It is said, however, that section 4 of the Parole Commission Act which we have quoted enables a court to give an indeterminate sentence under which there may be a confinement for three years even for the most trivial misdemeanors, and it is argued that this shows that the whole system is correctional and not punitive or, in other words, that an indeterminate sentence of this kind is not the sort of sentence contemplated by the Immigration Act because it presupposes no confinement for a year or more but only general discipline and control.

While it cannot be doubted that the reformation of persons who had not become hardened criminals was a prime reason for the enactment of the Parole Commission Law, yet sentences in the indeterminate form there provided are punitive as well as reformatory. They enable a board having adequate information and scientific knowledge to admit a prisoner to parole at any time, if the trial judge concurs, and, when properly administered, are doubtless better than the old way. But because the indeterminate form of commitment affords a possibility and even a likelihood of much earlier release from imprisonment than a flat sentence for three years, it hardly seems reasonable to assume that the three-year maximum set by the statute is not to be regarded as in law the sentence. The great weight of authority holds that such is the general meaning of an indeterminate sentence, even though we may admit that the decisions regarding such a sentence, other than by the three District Courts, do not raise the precise point here involved.

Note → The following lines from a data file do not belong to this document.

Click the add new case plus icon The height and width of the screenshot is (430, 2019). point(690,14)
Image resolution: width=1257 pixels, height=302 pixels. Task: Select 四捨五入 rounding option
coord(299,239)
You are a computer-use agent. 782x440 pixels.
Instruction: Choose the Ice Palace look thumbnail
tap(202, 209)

The act represents the modern way of dealing with offenders rather than an abandonment of substantial sentences, and ought not, because more humane and more elastic than the old fixed sentence, to be regarded in spite of its maximum statutory term of three years, as in effect not a prison sentence at all.

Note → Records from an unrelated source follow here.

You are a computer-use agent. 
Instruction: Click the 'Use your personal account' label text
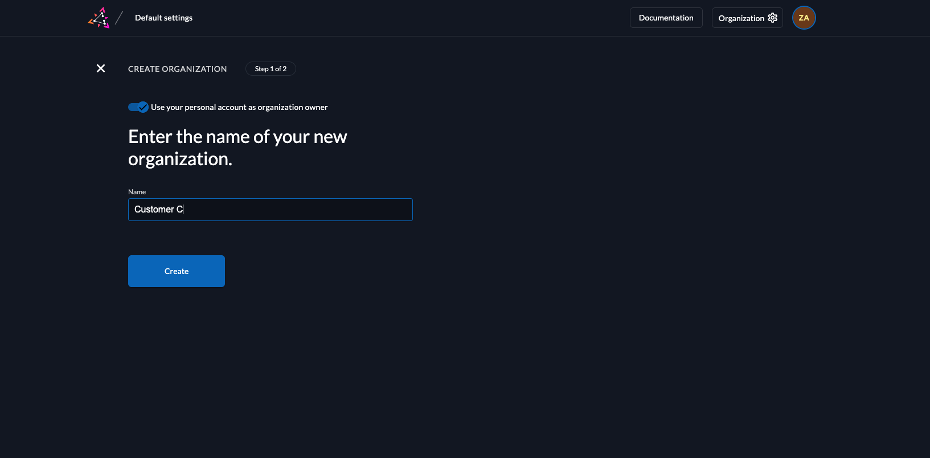pyautogui.click(x=239, y=107)
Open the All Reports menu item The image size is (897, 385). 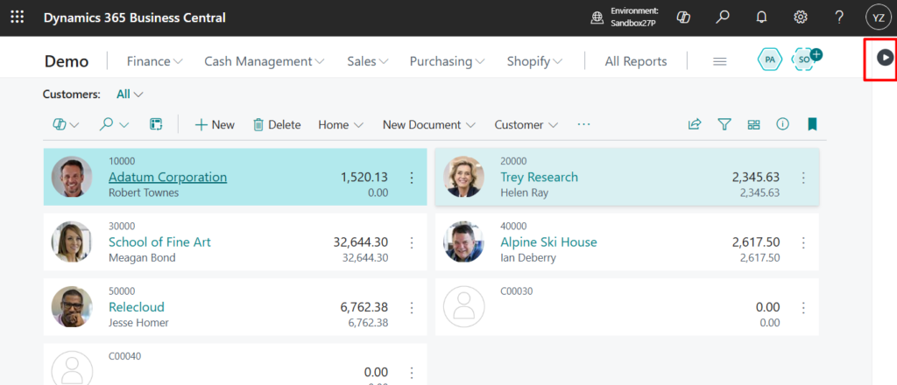coord(636,61)
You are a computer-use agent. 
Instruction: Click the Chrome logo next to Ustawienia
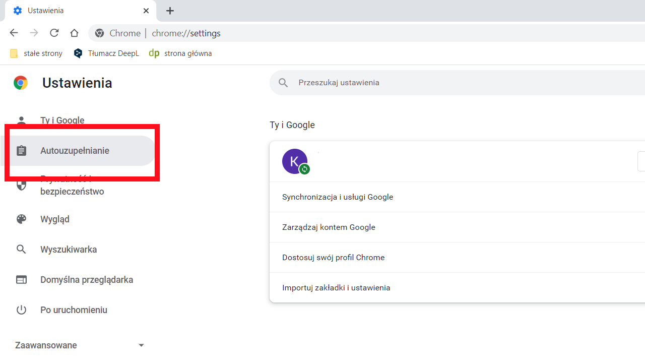(x=21, y=82)
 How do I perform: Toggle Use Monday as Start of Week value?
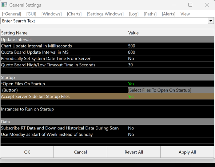171,134
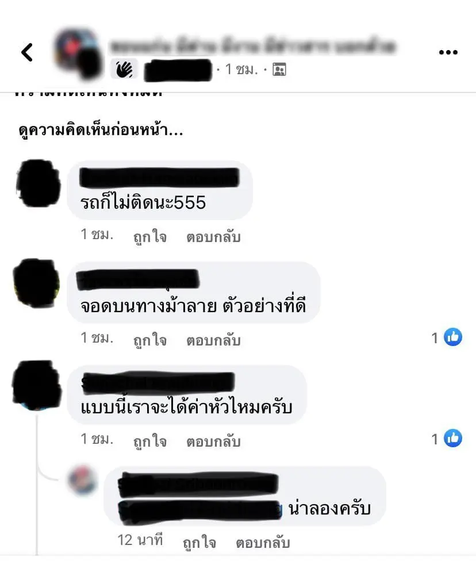
Task: Tap the back arrow icon
Action: [x=27, y=52]
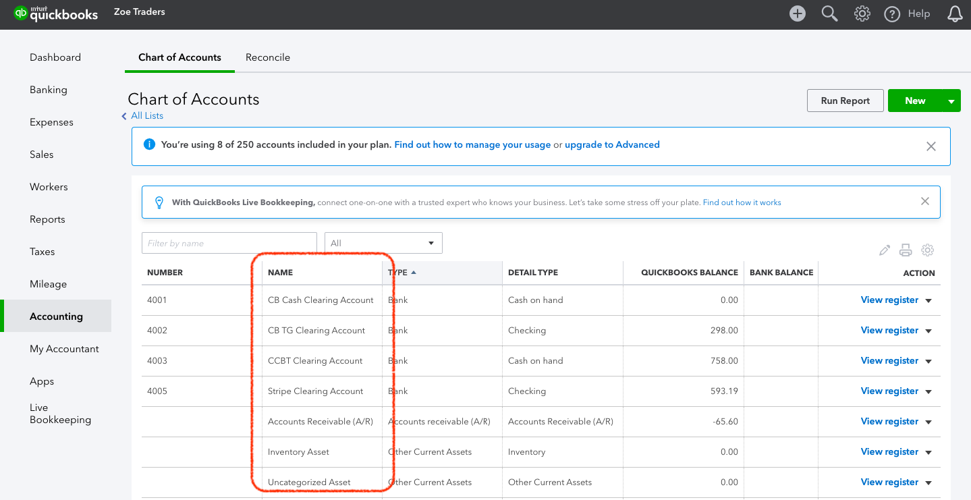This screenshot has width=971, height=500.
Task: View register for CB TG Clearing Account
Action: [889, 330]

The crime of robbery in the first degree, of which Paladino was convicted was punishable under section 2125 of the New York Penal Law by a term of imprisonment "not exceeding twenty years." His crime can in such circumstances hardly be regarded as other than serious and he doubtless received a no worse sentence than he got because, as the record shows, he had turned state's evidence. While the sentence imposed here on its face prescribed no specified term of confinement it carried with it, under section 4 of the Parole Commission Act, an incarceration for three years unless the parole commission determined to mitigate this punishment in the prisoner's favor and the trial judge joined in their recommendation. Such an adjudication ought not, in our opinion, to be treated as a sentence for less than the period prescribed in section 19 of the Immigration Act. We realize that this interpretation of the statute may result in the hardship of deportation to some aliens who have committed only trivial offenses when those offenses involved moral turpitude, yet the alternative is to give the New York statute a construction not sanctioned by the weight of authority, as well as to exempt many grave offenders from the penalty which Congress seems to have intended to impose. The difference between the indeterminate sentence and the old sentences for a year or two is one of method of administration rather than of length of term. We cannot regard an indeterminate sentence as one indicating little gravity and as not an equivalent of a flat sentence for one year.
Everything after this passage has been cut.